Misconceptions about halal certification are damaging to Australian companies trying to access foreign markets, according to a Senate submission by one of the country’s largest certifiers of halal food.
The call for an end to anti-halal campaigns follows a recent submission to the Senate inquiry into food certification by the Australian Food and Grocery Council, which argued halal certification enables up to $13 billion in food exports from Australian businesses each year.
Read more: Dairy manufacturer drops halal certification after social media backlash
In its submission, which has been seen by SmartCompany, the Halal Certification Authority Australia outlines how campaigns against certification have damaged businesses in Australia.
“Misinformation about Halal certification is false and designed to taint Halal Certification in general and HCAA in particular for bigoted reasons,” the authority said in its submission.
“With Halal certification, Australian companies have access to foreign markets where it is a basic requirement and are able to compete against products from other countries.”
“Without Halal certification many companies will stop trading at worst or have to shed staff at best to survive, a position that Australian government would not like to contemplate.”
The submission also rejects claims that HCAA forces companies to change the ingredients in their products to achieve certification, including the claims that suggested Vegemite was being altered to obtain certification.
“In fact [the authority] only certifies products that qualify as Halal in the first place,” HCAA said.
“Vegemite is identical as it has always been, but it needed a Halal certificate to be able to export to South East Asia and the Middle East.”

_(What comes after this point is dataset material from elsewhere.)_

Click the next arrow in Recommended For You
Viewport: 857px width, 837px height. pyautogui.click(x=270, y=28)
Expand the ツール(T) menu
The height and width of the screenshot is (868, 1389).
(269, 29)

HCAA chief executive Nadia El-Mouelhy told SmartCompany this morning she hopes the submission will help put an end to some of the damage anti-halal campaigns had wrought on businesses
“Hopefully the boycotts can stop,” she says.
Peter Strong, chief executive of Council of Small Business of Australia, told SmartCompany he believes campaigns against such certification are anti-business.
“It’s business; we’ve had kosher food for a long time,” Strong says.
“If people are turning it into something, if people see it as something sinister or a plot, attacking business is the wrong way to get the message across.”
Strong believes those who attack businesses for using halal certification likely suffer from a “shallow intellect”.
“No business person should suffer because they put the word halal or kosher on their products,” he says.
Strong says there were “all sorts” of food labels and businesses who put stickers indicating a food was halal or kosher was a positive thing.
“Good on them, that’s called marketing,” he says.